Ist doch nur Schönmalerei …, oder?
In der heutigen Ausgabe der Süddeutschen Zeitung (Artikel: „Wie man sich die Welt schönmalt“) befasst sich der SZ-Redakteur Martin Zips mit dem neuesten Update von ChatGPT, das derzeit viel genutzt und diskutiert wird. Besonders die Möglichkeit, Fotos mühelos in verschiedene künstlerische Stile umzuwandeln, sorgt für Aufsehen, da dies nicht nur die Ästhetik von Bildern verändert, sondern auch deren Aussage und Wirkung beeinflussen kann.
In seinem Artikel wirft Zips einige Fragen auf, die wir gerne zur Diskussion stellen möchten. Die rasante Entwicklung dieser Technologien fordert uns dazu heraus, ständig neue Perspektiven und ethische Überlegungen zu entwickeln, um so einen gekonnten Umgang mit KI und ihren Möglichkeiten zu finden.
1. Ist es für euch relevant, wer einen Text geschrieben hat?

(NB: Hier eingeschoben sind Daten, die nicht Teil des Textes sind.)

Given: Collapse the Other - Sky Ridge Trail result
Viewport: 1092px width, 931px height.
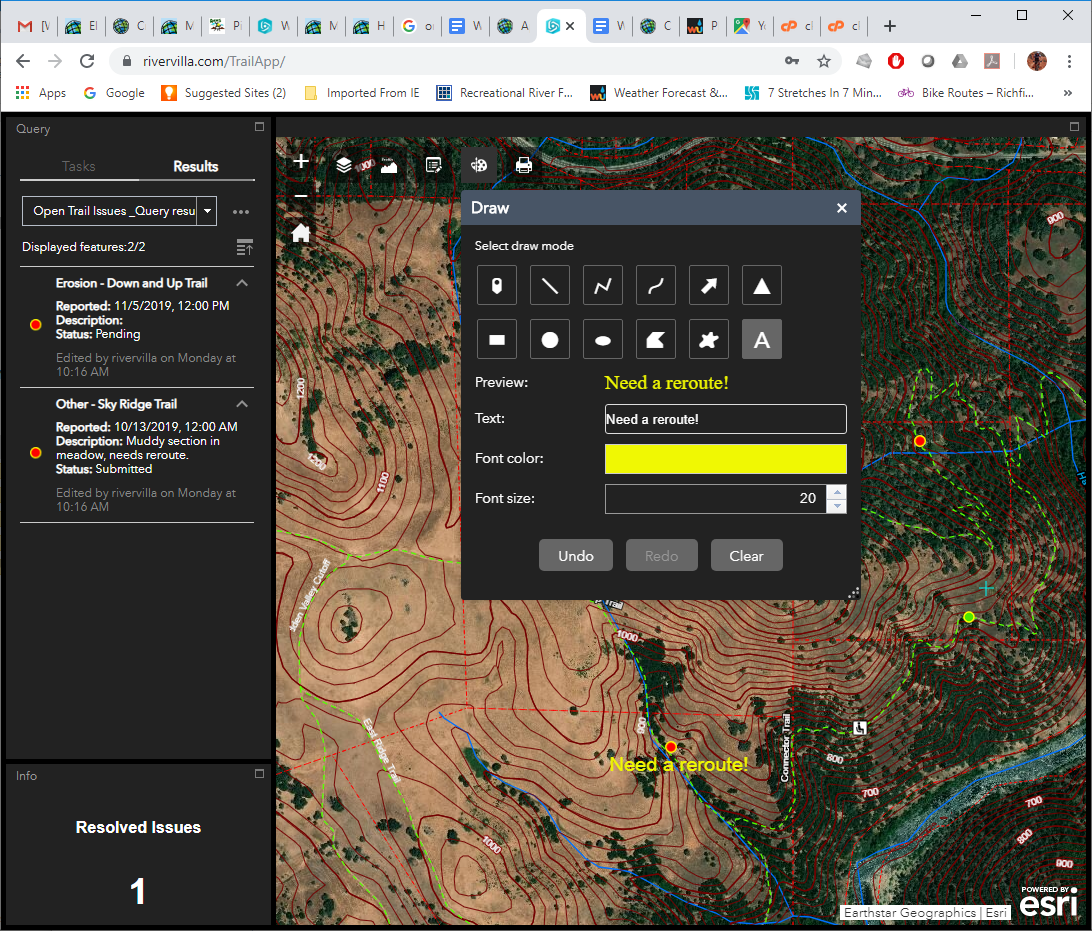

Wie wichtig ist für euch der Autor/die Autorin eines Artikels? In einer Zeit, in der KI Texte generieren kann, ist es für uns von Interesse, ob es für euch eine Rolle spielt, wer hinter einem Text steckt. Ist es für euch wichtig zu wissen, dass ein Mensch oder eine Maschine den Artikel verfasst hat, oder steht für euch im Vordergrund, dass der Text gut lesbar ist und der Inhalt überzeugt?
2. Künstlerische Stile nachahmen: Was sind die Vor- und Nachteile?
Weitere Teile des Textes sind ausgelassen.